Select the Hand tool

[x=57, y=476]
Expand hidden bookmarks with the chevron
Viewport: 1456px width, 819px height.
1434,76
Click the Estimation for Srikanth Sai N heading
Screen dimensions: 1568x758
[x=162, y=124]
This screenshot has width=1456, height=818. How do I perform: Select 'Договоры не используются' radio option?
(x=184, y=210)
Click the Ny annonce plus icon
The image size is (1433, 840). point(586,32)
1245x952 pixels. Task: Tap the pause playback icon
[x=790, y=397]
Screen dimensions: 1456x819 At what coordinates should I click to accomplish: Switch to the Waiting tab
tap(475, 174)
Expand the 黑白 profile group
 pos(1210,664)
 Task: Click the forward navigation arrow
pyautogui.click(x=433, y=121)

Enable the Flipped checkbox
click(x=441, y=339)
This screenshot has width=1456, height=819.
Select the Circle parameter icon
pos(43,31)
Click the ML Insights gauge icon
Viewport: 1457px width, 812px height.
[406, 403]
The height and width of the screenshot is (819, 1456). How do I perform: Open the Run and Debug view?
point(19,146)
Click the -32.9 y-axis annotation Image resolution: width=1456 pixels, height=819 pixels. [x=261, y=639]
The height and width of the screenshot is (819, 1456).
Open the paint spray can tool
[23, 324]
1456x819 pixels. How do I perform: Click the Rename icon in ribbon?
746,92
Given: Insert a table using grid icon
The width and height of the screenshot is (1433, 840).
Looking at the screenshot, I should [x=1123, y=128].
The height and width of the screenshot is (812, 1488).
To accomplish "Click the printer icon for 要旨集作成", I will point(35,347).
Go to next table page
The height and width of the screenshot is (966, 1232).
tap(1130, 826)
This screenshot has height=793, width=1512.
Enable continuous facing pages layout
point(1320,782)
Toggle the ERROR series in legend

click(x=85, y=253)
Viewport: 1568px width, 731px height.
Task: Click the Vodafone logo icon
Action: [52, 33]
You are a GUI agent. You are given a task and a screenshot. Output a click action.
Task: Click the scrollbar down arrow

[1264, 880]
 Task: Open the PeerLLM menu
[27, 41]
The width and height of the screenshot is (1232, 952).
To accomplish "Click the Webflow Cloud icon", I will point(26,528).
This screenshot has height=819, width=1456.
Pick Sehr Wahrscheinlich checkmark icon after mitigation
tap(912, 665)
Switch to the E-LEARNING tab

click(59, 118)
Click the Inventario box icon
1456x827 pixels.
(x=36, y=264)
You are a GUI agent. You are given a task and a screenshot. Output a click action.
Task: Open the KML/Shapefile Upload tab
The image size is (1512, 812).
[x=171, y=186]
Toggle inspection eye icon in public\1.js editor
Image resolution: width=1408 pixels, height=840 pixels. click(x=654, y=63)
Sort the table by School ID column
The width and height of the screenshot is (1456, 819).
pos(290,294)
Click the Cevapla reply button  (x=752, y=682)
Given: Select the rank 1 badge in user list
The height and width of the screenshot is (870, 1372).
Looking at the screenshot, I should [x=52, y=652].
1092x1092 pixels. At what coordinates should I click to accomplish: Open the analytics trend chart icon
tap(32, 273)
◆ ◆ ◆ ◆ ◆ ◆ ◆
== TASK DIRECTIONS ==
Once you have read the data, copy all of it out exactly.

== EXERCISE RESULT ==
Select the Hand tool

[x=57, y=476]
Expand hidden bookmarks with the chevron
Viewport: 1456px width, 819px height.
1434,76
Click the Estimation for Srikanth Sai N heading
Screen dimensions: 1568x758
[x=162, y=124]
This screenshot has width=1456, height=818. How do I perform: Select 'Договоры не используются' radio option?
(x=184, y=210)
Click the Ny annonce plus icon
The image size is (1433, 840). point(586,32)
1245x952 pixels. Task: Tap the pause playback icon
[x=790, y=397]
Screen dimensions: 1456x819 At what coordinates should I click to accomplish: Switch to the Waiting tab
tap(475, 174)
Expand the 黑白 profile group
 pos(1210,664)
 Task: Click the forward navigation arrow
pyautogui.click(x=433, y=121)

Enable the Flipped checkbox
click(x=441, y=339)
This screenshot has width=1456, height=819.
Select the Circle parameter icon
pos(43,31)
Click the ML Insights gauge icon
Viewport: 1457px width, 812px height.
[406, 403]
The height and width of the screenshot is (819, 1456). How do I perform: Open the Run and Debug view?
point(19,146)
Click the -32.9 y-axis annotation Image resolution: width=1456 pixels, height=819 pixels. [x=261, y=639]
The height and width of the screenshot is (819, 1456).
Open the paint spray can tool
[23, 324]
1456x819 pixels. How do I perform: Click the Rename icon in ribbon?
746,92
Given: Insert a table using grid icon
The width and height of the screenshot is (1433, 840).
Looking at the screenshot, I should [x=1123, y=128].
The height and width of the screenshot is (812, 1488).
To accomplish "Click the printer icon for 要旨集作成", I will point(35,347).
Go to next table page
The height and width of the screenshot is (966, 1232).
tap(1130, 826)
This screenshot has height=793, width=1512.
Enable continuous facing pages layout
point(1320,782)
Toggle the ERROR series in legend

click(x=85, y=253)
Viewport: 1568px width, 731px height.
Task: Click the Vodafone logo icon
Action: [52, 33]
You are a GUI agent. You are given a task and a screenshot. Output a click action.
Task: Click the scrollbar down arrow

[1264, 880]
 Task: Open the PeerLLM menu
[27, 41]
The width and height of the screenshot is (1232, 952).
To accomplish "Click the Webflow Cloud icon", I will point(26,528).
This screenshot has height=819, width=1456.
Pick Sehr Wahrscheinlich checkmark icon after mitigation
tap(912, 665)
Switch to the E-LEARNING tab

click(59, 118)
Click the Inventario box icon
1456x827 pixels.
(x=36, y=264)
You are a GUI agent. You are given a task and a screenshot. Output a click action.
Task: Open the KML/Shapefile Upload tab
The image size is (1512, 812).
[x=171, y=186]
Toggle inspection eye icon in public\1.js editor
Image resolution: width=1408 pixels, height=840 pixels. click(x=654, y=63)
Sort the table by School ID column
The width and height of the screenshot is (1456, 819).
pos(290,294)
Click the Cevapla reply button  (x=752, y=682)
Given: Select the rank 1 badge in user list
The height and width of the screenshot is (870, 1372).
Looking at the screenshot, I should [x=52, y=652].
1092x1092 pixels. At what coordinates should I click to accomplish: Open the analytics trend chart icon
tap(32, 273)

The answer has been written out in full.